*** Opening RECORDS FOR THE EXERCISE ***

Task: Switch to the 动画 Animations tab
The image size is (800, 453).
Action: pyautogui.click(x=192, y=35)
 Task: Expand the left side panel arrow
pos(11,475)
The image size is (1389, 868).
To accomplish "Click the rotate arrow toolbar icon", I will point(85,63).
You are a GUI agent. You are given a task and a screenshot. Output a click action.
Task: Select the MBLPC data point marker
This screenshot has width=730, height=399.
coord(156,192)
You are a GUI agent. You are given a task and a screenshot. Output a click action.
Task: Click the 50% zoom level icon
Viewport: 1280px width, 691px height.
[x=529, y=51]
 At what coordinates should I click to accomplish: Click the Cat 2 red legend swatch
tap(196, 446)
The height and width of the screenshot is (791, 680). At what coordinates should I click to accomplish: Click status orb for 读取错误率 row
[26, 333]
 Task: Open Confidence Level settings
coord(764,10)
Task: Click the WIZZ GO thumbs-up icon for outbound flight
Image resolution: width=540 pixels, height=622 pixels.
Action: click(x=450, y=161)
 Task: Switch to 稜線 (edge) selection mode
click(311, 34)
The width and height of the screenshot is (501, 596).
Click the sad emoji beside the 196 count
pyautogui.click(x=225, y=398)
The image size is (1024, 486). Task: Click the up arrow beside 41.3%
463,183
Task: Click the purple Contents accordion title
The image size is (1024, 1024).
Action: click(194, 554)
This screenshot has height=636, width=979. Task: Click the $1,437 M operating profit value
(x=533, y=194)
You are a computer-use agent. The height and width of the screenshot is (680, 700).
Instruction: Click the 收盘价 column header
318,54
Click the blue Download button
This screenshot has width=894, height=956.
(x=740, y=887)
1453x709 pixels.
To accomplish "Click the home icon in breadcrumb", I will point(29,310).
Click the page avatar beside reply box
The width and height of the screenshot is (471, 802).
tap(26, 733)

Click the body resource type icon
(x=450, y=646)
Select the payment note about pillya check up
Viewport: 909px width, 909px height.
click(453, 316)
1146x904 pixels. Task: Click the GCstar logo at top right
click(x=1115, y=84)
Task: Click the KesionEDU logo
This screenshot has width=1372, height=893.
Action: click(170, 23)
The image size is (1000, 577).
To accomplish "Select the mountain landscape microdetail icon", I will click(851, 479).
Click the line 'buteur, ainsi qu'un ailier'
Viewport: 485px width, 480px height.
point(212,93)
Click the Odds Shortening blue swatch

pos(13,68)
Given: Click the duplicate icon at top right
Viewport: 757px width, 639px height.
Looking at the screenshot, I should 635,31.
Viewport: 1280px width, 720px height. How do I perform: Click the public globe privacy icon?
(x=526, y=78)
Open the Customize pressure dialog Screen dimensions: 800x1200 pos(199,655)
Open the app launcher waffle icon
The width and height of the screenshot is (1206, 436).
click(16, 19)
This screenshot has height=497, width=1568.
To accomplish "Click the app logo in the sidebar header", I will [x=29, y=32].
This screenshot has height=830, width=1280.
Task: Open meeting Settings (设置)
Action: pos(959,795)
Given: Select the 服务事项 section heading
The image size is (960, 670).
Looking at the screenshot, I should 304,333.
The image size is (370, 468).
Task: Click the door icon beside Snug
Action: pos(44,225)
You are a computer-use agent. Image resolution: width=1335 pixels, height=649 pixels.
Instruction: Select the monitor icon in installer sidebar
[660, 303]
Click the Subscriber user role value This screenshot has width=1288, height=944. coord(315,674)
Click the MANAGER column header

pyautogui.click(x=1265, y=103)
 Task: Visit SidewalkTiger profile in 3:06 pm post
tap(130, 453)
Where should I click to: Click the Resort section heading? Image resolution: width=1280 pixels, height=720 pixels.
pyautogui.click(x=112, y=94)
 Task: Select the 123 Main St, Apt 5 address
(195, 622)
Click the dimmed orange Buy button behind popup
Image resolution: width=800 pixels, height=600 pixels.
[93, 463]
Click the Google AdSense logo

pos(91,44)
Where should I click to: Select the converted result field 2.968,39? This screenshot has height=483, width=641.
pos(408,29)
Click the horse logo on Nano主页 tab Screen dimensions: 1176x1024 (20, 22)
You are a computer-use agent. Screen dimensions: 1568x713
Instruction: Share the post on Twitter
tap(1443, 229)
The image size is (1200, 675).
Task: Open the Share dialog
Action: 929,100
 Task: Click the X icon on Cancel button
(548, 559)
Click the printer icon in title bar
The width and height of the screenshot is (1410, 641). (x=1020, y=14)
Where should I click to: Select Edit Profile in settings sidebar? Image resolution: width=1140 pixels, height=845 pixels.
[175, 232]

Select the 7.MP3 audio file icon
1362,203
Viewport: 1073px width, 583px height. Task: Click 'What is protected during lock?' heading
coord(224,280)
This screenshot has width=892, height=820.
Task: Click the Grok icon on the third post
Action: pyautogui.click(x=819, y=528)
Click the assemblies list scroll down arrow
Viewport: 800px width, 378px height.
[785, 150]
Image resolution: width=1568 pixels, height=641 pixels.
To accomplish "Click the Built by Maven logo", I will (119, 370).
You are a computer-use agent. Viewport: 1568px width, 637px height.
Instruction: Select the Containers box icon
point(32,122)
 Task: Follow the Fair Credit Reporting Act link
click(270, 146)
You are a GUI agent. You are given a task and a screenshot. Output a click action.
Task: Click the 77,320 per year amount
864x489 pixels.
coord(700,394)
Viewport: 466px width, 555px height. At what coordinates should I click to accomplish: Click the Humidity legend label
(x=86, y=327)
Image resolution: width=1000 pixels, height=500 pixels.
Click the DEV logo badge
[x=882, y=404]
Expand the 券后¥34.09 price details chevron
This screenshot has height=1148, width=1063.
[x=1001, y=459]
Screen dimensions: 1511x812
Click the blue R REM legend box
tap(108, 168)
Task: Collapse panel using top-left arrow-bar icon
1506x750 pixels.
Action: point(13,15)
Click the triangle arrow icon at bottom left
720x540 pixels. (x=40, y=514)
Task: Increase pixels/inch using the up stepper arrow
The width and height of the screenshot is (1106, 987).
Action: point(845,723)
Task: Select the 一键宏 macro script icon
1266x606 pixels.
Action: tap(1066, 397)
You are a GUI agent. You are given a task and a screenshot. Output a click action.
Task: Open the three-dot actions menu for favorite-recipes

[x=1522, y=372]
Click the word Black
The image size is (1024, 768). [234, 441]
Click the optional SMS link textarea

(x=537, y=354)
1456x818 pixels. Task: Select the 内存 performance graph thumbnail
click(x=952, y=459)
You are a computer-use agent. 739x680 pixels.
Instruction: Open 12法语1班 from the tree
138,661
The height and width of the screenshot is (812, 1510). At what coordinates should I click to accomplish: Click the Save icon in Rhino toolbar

*** Closing RECORDS FOR THE EXERCISE ***

**REQUIRED ACTION**
Please set down all of the data above again, matching it exactly.

**RESULT OF THE TASK**
Task: Switch to the 动画 Animations tab
The image size is (800, 453).
Action: pyautogui.click(x=192, y=35)
 Task: Expand the left side panel arrow
pos(11,475)
The image size is (1389, 868).
To accomplish "Click the rotate arrow toolbar icon", I will point(85,63).
You are a GUI agent. You are given a task and a screenshot. Output a click action.
Task: Select the MBLPC data point marker
This screenshot has width=730, height=399.
coord(156,192)
You are a GUI agent. You are given a task and a screenshot. Output a click action.
Task: Click the 50% zoom level icon
Viewport: 1280px width, 691px height.
[x=529, y=51]
 At what coordinates should I click to accomplish: Click the Cat 2 red legend swatch
tap(196, 446)
The height and width of the screenshot is (791, 680). At what coordinates should I click to accomplish: Click status orb for 读取错误率 row
[26, 333]
 Task: Open Confidence Level settings
coord(764,10)
Task: Click the WIZZ GO thumbs-up icon for outbound flight
Image resolution: width=540 pixels, height=622 pixels.
Action: click(x=450, y=161)
 Task: Switch to 稜線 (edge) selection mode
click(311, 34)
The width and height of the screenshot is (501, 596).
Click the sad emoji beside the 196 count
pyautogui.click(x=225, y=398)
The image size is (1024, 486). Task: Click the up arrow beside 41.3%
463,183
Task: Click the purple Contents accordion title
The image size is (1024, 1024).
Action: click(194, 554)
This screenshot has height=636, width=979. Task: Click the $1,437 M operating profit value
(x=533, y=194)
You are a computer-use agent. The height and width of the screenshot is (680, 700).
Instruction: Click the 收盘价 column header
318,54
Click the blue Download button
This screenshot has width=894, height=956.
(x=740, y=887)
1453x709 pixels.
To accomplish "Click the home icon in breadcrumb", I will point(29,310).
Click the page avatar beside reply box
The width and height of the screenshot is (471, 802).
tap(26, 733)

Click the body resource type icon
(x=450, y=646)
Select the payment note about pillya check up
Viewport: 909px width, 909px height.
click(453, 316)
1146x904 pixels. Task: Click the GCstar logo at top right
click(x=1115, y=84)
Task: Click the KesionEDU logo
This screenshot has width=1372, height=893.
Action: click(170, 23)
The image size is (1000, 577).
To accomplish "Select the mountain landscape microdetail icon", I will click(851, 479).
Click the line 'buteur, ainsi qu'un ailier'
Viewport: 485px width, 480px height.
point(212,93)
Click the Odds Shortening blue swatch

pos(13,68)
Given: Click the duplicate icon at top right
Viewport: 757px width, 639px height.
Looking at the screenshot, I should 635,31.
Viewport: 1280px width, 720px height. How do I perform: Click the public globe privacy icon?
(x=526, y=78)
Open the Customize pressure dialog Screen dimensions: 800x1200 pos(199,655)
Open the app launcher waffle icon
The width and height of the screenshot is (1206, 436).
click(16, 19)
This screenshot has height=497, width=1568.
To accomplish "Click the app logo in the sidebar header", I will [x=29, y=32].
This screenshot has height=830, width=1280.
Task: Open meeting Settings (设置)
Action: pos(959,795)
Given: Select the 服务事项 section heading
The image size is (960, 670).
Looking at the screenshot, I should 304,333.
The image size is (370, 468).
Task: Click the door icon beside Snug
Action: pos(44,225)
You are a computer-use agent. Image resolution: width=1335 pixels, height=649 pixels.
Instruction: Select the monitor icon in installer sidebar
[660, 303]
Click the Subscriber user role value This screenshot has width=1288, height=944. coord(315,674)
Click the MANAGER column header

pyautogui.click(x=1265, y=103)
 Task: Visit SidewalkTiger profile in 3:06 pm post
tap(130, 453)
Where should I click to: Click the Resort section heading? Image resolution: width=1280 pixels, height=720 pixels.
pyautogui.click(x=112, y=94)
 Task: Select the 123 Main St, Apt 5 address
(195, 622)
Click the dimmed orange Buy button behind popup
Image resolution: width=800 pixels, height=600 pixels.
[93, 463]
Click the Google AdSense logo

pos(91,44)
Where should I click to: Select the converted result field 2.968,39? This screenshot has height=483, width=641.
pos(408,29)
Click the horse logo on Nano主页 tab Screen dimensions: 1176x1024 (20, 22)
You are a computer-use agent. Screen dimensions: 1568x713
Instruction: Share the post on Twitter
tap(1443, 229)
The image size is (1200, 675).
Task: Open the Share dialog
Action: 929,100
 Task: Click the X icon on Cancel button
(548, 559)
Click the printer icon in title bar
The width and height of the screenshot is (1410, 641). (x=1020, y=14)
Where should I click to: Select Edit Profile in settings sidebar? Image resolution: width=1140 pixels, height=845 pixels.
[175, 232]

Select the 7.MP3 audio file icon
1362,203
Viewport: 1073px width, 583px height. Task: Click 'What is protected during lock?' heading
coord(224,280)
This screenshot has width=892, height=820.
Task: Click the Grok icon on the third post
Action: pyautogui.click(x=819, y=528)
Click the assemblies list scroll down arrow
Viewport: 800px width, 378px height.
[785, 150]
Image resolution: width=1568 pixels, height=641 pixels.
To accomplish "Click the Built by Maven logo", I will (119, 370).
You are a computer-use agent. Viewport: 1568px width, 637px height.
Instruction: Select the Containers box icon
point(32,122)
 Task: Follow the Fair Credit Reporting Act link
click(270, 146)
You are a GUI agent. You are given a task and a screenshot. Output a click action.
Task: Click the 77,320 per year amount
864x489 pixels.
coord(700,394)
Viewport: 466px width, 555px height. At what coordinates should I click to accomplish: Click the Humidity legend label
(x=86, y=327)
Image resolution: width=1000 pixels, height=500 pixels.
Click the DEV logo badge
[x=882, y=404]
Expand the 券后¥34.09 price details chevron
This screenshot has height=1148, width=1063.
[x=1001, y=459]
Screen dimensions: 1511x812
Click the blue R REM legend box
tap(108, 168)
Task: Collapse panel using top-left arrow-bar icon
1506x750 pixels.
Action: point(13,15)
Click the triangle arrow icon at bottom left
720x540 pixels. (x=40, y=514)
Task: Increase pixels/inch using the up stepper arrow
The width and height of the screenshot is (1106, 987).
Action: point(845,723)
Task: Select the 一键宏 macro script icon
1266x606 pixels.
Action: tap(1066, 397)
You are a GUI agent. You are given a task and a screenshot. Output a click action.
Task: Open the three-dot actions menu for favorite-recipes

[x=1522, y=372]
Click the word Black
The image size is (1024, 768). [234, 441]
Click the optional SMS link textarea

(x=537, y=354)
1456x818 pixels. Task: Select the 内存 performance graph thumbnail
click(x=952, y=459)
You are a computer-use agent. 739x680 pixels.
Instruction: Open 12法语1班 from the tree
138,661
The height and width of the screenshot is (812, 1510). At what coordinates should I click to accomplish: Click the Save icon in Rhino toolbar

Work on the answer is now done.